‘Are You Listening? Plastics’

Commentary

“Plastics.” 

That quote from the 1967 film, “The Graduate,” isn’t from the most memorable scenes.  In fact, few people will remember it all.  It took place just minutes into the movie.

It took place when the newly graduated Benjamin Braddock (Dustin Hoffman) was approached by a neighbor, Mr. McGuire (Walter Brooke) with advice on his future.

“I just want to say one word to you.  Just one word,” he said, to which Hoffman responds, “Yes, sir.”

“Are you listening,” Brooke continues.  “Yes, I am,” Hoffman politely answers.

“Plastics,” says Brooke.

A career in plastics, viewed as a cheap material, was far from the preppy graduate’s plans for his future.

I chose this introduction for my commentary to remind you of how plastics have become one of the most important materials in our lives today, but to predict Biden’s goal of ending the use of fossil fuels by 2050 utterly impossible.

Today, about a third of about 30,000 parts in a vehicle are made of plastic, using some 40 different types of plastics and polymers used in the manufacture, of which 70 percent of the plastic comes from four polymers – polypropylene, polyurethane, polyamides and PVC – made possible by fossil fuels.

In addition, petroleum is used in processing rubber and fiber products and fossil fuels will be needed to produce the steel, aluminum and other materials.

Plastics are being used to replace metal and the glass in headlights and taillights.  Windows may be next.  Reportedly, Lexus foresees a 95 percent recyclable car.

While plastics are being used more extensively in everything from the GPS system, the automatic door opener and the rearview camera, a great deal of research is going into materials that can handle the high temperatures associated with the voltage used in electric vehicles.

Like my engineering-degreed grandson would inform me, with the goal of increasing power density, you increase voltage, driving up temperature.

High voltage shielding poses another challenge as voltages increase.

Despite President Biden’s emission-free dream, experts see electric cars making up just 10 to 20 percent of the market in the next 10 years, and his environmental wizards aren’t thinking about the petroleum required to produce some 6,000 products for cars and household use.

About half of a 42-gallon barrel creates petroleum products other than gasoline, jet fuel and heating oil; products in every day household use – computers, toothbrushes, sun glasses, clothing, carpet, paints and detergents to name some. 

And, the asphalt and cement he will need for infrastructure come from petroleum, too.

With this basic knowledge, you need to be aware of the recommendations made by the White House Environmental Justice Advisory Council, formed after Biden signed his executive order titled, “Tackling the Climate Crisis at Home and Abroad.”

The major content of the document under its “Justice40 Initiative” recommends how certain federal investments might be made toward a goal that 40 percent of the overall benefits flowing to disadvantaged communities, according to Francis Menton, writing in the Manhattan Contrarian.

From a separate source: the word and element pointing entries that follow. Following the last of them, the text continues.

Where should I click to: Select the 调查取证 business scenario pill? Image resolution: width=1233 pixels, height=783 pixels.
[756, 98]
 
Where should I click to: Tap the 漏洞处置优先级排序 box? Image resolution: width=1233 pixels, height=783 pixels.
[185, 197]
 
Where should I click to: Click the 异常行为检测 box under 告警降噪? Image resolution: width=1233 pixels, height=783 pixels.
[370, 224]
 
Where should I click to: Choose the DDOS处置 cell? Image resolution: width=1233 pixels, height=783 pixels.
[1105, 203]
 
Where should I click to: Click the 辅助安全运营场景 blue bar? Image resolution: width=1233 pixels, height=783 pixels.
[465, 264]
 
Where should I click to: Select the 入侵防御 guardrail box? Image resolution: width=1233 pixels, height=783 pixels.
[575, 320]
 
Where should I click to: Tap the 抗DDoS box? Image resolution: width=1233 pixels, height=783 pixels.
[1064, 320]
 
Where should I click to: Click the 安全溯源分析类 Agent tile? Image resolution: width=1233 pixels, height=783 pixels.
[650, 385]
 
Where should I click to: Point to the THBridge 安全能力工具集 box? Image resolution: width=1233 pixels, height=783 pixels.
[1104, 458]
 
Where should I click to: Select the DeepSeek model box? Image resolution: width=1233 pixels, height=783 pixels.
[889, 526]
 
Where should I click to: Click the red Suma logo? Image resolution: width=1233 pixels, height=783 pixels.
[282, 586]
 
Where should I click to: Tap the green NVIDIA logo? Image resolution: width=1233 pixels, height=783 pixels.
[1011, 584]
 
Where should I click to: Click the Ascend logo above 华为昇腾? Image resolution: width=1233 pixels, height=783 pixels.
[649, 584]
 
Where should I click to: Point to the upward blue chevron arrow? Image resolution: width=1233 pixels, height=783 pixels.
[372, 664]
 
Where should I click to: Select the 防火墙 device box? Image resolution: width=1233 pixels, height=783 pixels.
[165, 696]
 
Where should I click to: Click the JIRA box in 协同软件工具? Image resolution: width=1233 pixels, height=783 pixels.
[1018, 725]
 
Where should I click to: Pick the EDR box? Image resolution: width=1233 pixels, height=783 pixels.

Everything remotely related to fossil fuel energy generation is out of the question, even maintaining the facilities we already have.  Even carbon capture and storage are not allowed.

I just know that “Ol’Joe” has no idea of what’s included in the council’s 91-page recommendations document. 

There’s more. You just knew racism would be addressed.  “We pursue policies and strategic investments to reverse racial inequities and strife to repair the environmental injustice of more than 500 years of institutional policies and practices,” the document states.  That precedes the rewriting of our history in the 1619 Project.

There’s “a compete absence of adult supervision in the Biden administration,” writes Menton, noting that the host of academics and environmental wackos on the advisory council have taken over and are running the show.

“At this point,” he says, “the best we can hope for is that they will actually implement some of this nonsense, and it will then fail spectacularly.”

We saw that happen with Obama’s picking winners, like his half billion-dollar loan to Solyndra.

The year 2024 cannot get here soon enough, but 2022 could mark the end of all this nonsense.

Now, more than ever … may God continue to bless the United States of America.